Uploaded image for project: 'MariaDB Server'
  1. MariaDB Server
  2. MDEV-35450

VEC_DISTANCE() function to autouse the available index type

Details

    Description

      With multiple implementations of vector index types we're burdening the application and the database to be in sync over the type of index. A wrong step means there will be a table scan.

      Simplifying it for the user is a generic VEC_DISTANCE function that will operate on the index that's there.

      If two indexes are possible I guess we select the first

      Attachments

        Issue Links

          Activity

            branch bb-11.8-MDEV-35450-vec_distance

            serg Sergei Golubchik added a comment - branch bb-11.8- MDEV-35450 -vec_distance

            OK to push after dividing the test separating "binary" results.

            sanja Oleksandr Byelkin added a comment - OK to push after dividing the test separating "binary" results.

            In the current implementation (as of adac8f1b4), an attempt to use VEC_DISTANCE fails if a vector index isn't found.
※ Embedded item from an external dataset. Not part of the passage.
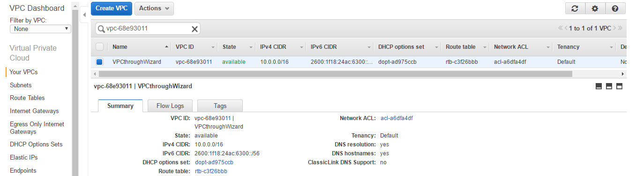Toggle the select-all checkbox in header
This screenshot has height=176, width=636.
99,46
Wouldn't it be logical for it to work always, falling back to mhnsw_default_distance if there is no index? VEC_DISTANCE[_xxx] has semantics beyond just ORDER BY .. LIMIT, and can be used for comparing variables, literals, view columns etc., when the index does not exist or is not detectable. Also it would make it more meaningful (and flexible) as a virtual column / check constraint function than it is now, when VEC_DISTANCE is either rejected if there is no index, or is silently converted into VEC_DISTANCE_xxx if there is an index (and if the index is later changed, the functions will diverge, which may come as a surprise to the user).
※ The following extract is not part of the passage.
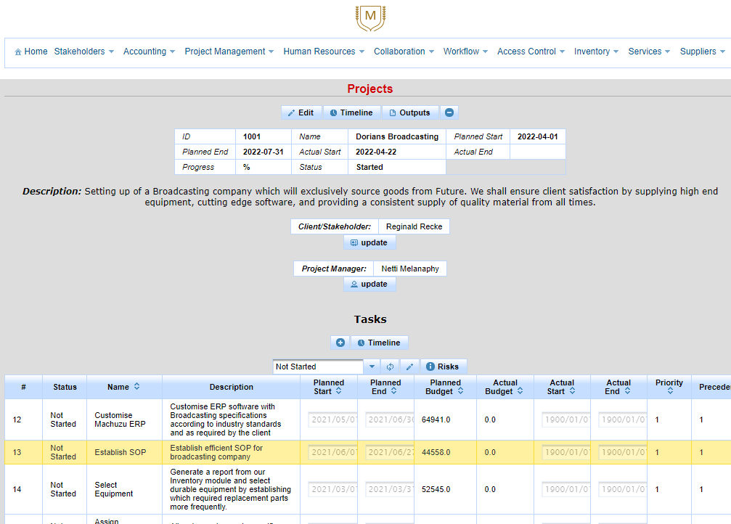Update the Client/Stakeholder
Screen dimensions: 731x524
click(x=369, y=242)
            elenst Elena Stepanova added a comment - In the current implementation (as of adac8f1b4), an attempt to use VEC_DISTANCE fails if a vector index isn't found. Wouldn't it be logical for it to work always, falling back to mhnsw_default_distance if there is no index? VEC_DISTANCE[_xxx] has semantics beyond just ORDER BY .. LIMIT , and can be used for comparing variables, literals, view columns etc., when the index does not exist or is not detectable. Also it would make it more meaningful (and flexible) as a virtual column / check constraint function than it is now, when VEC_DISTANCE is either rejected if there is no index, or is silently converted into VEC_DISTANCE_xxx if there is an index (and if the index is later changed, the functions will diverge, which may come as a surprise to the user).

            using mhnsw_default_distance is arguable. it kind of makes sense, but considering MDEV-35724 I'd rather not implement a default fallback now. Better to have an error, which is reported as a bug and fixed, than to have the function silently working or silently returning incorrect results, depending on the session variable.

            serg Sergei Golubchik added a comment - using mhnsw_default_distance is arguable. it kind of makes sense, but considering MDEV-35724 I'd rather not implement a default fallback now. Better to have an error, which is reported as a bug and fixed, than to have the function silently working or silently returning incorrect results, depending on the session variable.

            I agree that using mhnsw_default_distance is arguable – that is, whichever decision we make, it is likely that some users would find it counter-intuitive and argue against it.

            Given that it is easier to relax the rules later than to make them stricter (new stricter rules cause failures in OM=>NS replication etc.), it is probably indeed better to keep it the way it is for now.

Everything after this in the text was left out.